Tuesday, June 23, 2009

Bargain Bros. - Hollywood's scrap men make millions.

Link of the day - I will pay you $25, if you come up with a cool domain name for me.


(Fortune Small Business) -- How often have you dropped $10 per ticket and $12 for snacks to see an over-hyped dud at the metroplex? "We could have stayed home and watched a bad movie," you say. You should talk to the Kugler brothers.

They flip Hollywood's detritus to discount retailers, hoping you'll make an impulse buy at Wal-Mart - why not try Let Sleeping Corpses Lie or Inside the Male Intellect? - so you can enjoy a perfectly awful piece of cinema in your own living room.

Their company, Distribution Video & Audio, posted $20 million in revenue in 2008, up 60% from 2005. Along with DVDs, they sell CDs (cue up Perry Como Swings!), books (Child Dianetics, anyone?), video games and movie promo items (because everyone needs more mugs and key chains).

The brothers' father, Ben Kugler, launched DVA in 1988, selling videotapes a few at a time to replace rental stores' lost or damaged stock. His son Ryan joined DVA at age 17, buying 25,000 videos from a studio and selling them all to Target.
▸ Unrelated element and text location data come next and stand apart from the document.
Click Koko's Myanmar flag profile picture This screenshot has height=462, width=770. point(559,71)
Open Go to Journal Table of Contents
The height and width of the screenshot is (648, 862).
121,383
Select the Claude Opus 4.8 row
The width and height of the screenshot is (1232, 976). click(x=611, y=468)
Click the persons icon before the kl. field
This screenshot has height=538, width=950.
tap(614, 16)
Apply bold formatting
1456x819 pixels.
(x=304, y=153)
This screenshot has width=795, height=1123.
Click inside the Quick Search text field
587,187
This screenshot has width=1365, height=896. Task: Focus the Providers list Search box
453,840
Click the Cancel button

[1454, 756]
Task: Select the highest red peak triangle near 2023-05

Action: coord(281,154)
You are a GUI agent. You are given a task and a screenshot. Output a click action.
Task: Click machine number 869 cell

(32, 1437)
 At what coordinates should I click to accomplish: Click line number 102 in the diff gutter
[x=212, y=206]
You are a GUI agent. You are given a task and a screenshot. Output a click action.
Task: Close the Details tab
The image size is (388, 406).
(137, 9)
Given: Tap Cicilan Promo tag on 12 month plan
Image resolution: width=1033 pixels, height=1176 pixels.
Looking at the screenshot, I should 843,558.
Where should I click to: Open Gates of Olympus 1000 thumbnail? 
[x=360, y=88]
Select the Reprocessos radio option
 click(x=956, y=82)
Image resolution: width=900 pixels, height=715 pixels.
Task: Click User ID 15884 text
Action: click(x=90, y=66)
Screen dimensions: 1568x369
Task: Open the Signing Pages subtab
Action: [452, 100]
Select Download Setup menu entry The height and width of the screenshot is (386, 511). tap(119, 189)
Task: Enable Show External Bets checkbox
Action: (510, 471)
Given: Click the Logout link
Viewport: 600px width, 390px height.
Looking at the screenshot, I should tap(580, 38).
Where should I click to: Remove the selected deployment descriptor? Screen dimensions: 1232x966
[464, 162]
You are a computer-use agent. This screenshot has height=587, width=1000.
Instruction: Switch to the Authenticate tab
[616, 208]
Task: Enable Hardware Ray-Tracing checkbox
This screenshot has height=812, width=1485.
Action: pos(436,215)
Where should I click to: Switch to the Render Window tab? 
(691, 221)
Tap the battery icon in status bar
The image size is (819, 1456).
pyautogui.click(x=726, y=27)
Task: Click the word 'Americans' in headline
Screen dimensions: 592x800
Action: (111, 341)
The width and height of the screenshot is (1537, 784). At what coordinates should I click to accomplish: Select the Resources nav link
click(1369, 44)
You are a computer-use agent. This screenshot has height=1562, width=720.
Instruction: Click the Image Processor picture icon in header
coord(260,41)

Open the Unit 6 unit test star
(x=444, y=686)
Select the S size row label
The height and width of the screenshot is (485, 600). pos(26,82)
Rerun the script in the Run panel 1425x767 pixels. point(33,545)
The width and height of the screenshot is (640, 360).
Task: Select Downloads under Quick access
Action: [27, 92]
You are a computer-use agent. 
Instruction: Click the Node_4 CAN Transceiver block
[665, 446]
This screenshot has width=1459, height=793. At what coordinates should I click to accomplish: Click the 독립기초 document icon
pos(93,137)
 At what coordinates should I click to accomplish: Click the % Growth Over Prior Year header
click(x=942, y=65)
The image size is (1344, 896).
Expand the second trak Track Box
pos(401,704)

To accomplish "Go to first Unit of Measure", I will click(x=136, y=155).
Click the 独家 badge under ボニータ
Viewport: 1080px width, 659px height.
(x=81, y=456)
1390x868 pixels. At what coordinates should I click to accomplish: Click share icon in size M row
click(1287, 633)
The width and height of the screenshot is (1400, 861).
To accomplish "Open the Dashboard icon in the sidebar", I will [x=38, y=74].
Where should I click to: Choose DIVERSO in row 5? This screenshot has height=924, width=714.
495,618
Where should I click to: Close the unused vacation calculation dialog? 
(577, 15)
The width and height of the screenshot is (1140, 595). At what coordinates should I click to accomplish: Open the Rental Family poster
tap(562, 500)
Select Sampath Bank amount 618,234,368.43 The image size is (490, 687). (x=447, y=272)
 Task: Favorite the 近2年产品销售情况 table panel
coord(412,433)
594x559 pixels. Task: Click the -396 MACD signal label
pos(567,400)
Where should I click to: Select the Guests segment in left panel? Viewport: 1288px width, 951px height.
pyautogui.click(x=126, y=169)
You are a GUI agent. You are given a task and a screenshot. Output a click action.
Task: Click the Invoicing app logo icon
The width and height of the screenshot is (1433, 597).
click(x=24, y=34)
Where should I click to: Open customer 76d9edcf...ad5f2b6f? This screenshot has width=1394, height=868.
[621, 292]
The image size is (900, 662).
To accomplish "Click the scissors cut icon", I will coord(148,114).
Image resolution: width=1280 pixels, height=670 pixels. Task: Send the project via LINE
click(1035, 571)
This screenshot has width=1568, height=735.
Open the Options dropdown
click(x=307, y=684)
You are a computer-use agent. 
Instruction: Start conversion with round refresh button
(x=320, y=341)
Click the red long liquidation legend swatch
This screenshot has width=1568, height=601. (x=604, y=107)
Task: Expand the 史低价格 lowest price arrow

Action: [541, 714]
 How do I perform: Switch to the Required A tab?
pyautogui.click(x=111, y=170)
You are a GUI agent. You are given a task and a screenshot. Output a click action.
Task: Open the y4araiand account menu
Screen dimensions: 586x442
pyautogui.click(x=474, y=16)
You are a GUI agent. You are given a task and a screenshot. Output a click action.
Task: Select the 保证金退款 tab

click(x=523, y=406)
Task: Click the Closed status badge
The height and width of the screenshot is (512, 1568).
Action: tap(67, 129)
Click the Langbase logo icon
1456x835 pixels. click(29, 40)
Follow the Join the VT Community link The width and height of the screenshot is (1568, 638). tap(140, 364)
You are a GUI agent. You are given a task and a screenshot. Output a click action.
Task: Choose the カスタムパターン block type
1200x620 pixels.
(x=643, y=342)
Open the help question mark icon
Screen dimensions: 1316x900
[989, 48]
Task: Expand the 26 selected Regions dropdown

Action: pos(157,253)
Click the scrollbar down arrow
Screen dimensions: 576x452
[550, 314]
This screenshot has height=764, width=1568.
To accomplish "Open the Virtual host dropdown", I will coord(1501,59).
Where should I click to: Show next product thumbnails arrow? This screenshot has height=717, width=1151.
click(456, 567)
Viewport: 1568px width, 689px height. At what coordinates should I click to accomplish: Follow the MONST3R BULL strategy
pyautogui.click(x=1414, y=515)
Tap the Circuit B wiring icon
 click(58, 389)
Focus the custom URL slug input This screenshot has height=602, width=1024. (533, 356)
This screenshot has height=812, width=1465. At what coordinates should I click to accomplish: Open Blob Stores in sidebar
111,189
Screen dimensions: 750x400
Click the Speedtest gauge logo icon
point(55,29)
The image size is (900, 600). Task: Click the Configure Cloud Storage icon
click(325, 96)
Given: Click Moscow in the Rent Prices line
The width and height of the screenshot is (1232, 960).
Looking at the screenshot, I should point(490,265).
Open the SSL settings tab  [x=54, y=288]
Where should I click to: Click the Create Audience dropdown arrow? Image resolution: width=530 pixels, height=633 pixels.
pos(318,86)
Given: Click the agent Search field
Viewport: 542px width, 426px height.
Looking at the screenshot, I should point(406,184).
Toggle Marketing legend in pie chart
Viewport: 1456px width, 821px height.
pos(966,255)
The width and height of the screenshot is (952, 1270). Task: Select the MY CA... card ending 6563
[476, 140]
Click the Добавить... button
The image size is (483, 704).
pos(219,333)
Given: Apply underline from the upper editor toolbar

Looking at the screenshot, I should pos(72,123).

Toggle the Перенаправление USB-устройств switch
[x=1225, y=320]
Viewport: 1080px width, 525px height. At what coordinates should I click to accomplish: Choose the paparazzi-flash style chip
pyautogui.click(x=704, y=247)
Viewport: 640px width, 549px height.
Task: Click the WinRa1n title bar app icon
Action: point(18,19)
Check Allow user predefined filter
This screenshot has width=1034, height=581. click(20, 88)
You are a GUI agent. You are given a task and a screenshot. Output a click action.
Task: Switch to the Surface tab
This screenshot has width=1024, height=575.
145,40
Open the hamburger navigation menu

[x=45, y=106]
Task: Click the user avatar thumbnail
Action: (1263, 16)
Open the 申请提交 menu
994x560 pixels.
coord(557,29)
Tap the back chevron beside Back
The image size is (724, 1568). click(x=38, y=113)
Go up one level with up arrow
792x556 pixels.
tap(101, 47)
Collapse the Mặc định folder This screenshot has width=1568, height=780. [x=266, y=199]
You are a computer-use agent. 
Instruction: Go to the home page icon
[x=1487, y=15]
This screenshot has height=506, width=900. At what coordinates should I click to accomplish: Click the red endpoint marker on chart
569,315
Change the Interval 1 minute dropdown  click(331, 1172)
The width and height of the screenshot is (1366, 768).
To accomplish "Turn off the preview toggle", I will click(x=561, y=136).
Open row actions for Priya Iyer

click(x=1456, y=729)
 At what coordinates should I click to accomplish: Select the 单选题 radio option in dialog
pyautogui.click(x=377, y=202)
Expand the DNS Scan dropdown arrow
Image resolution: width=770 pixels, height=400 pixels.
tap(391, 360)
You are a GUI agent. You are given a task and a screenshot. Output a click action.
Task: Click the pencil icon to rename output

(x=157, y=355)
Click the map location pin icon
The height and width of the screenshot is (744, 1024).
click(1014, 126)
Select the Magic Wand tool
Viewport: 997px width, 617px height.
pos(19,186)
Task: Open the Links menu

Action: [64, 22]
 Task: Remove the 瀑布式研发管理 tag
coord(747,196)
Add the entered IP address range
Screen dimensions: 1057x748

Ryan, now 34, oversees sales and marketing in Los Angeles. Meanwhile, Ryan's 41-year-old brother, Brad, handles finances and operations from Palm Harbor, Fla. Along with discount retailers, DVA's customer base includes cruise ships, libraries and gift shops. The company has also found a new revenue stream: some 3,000 unemployed middlemen who buy movies to resell on the Internet.

But will their business survive when MP3s and online video send CDs and DVDs the way of the 8-track? One of DVA's competitors, Tiffany Wilke, co-owner of Mountain View Movies in Davenport, N.Y., says she's banking on "people who are technology-shy."

Ryan Kugler says there will always be customers who prefer a product they can hold in their hands. And when that product is an Alabama farewell tour CD or the collected episodes of Wild Kingdom, well, who could argue with him?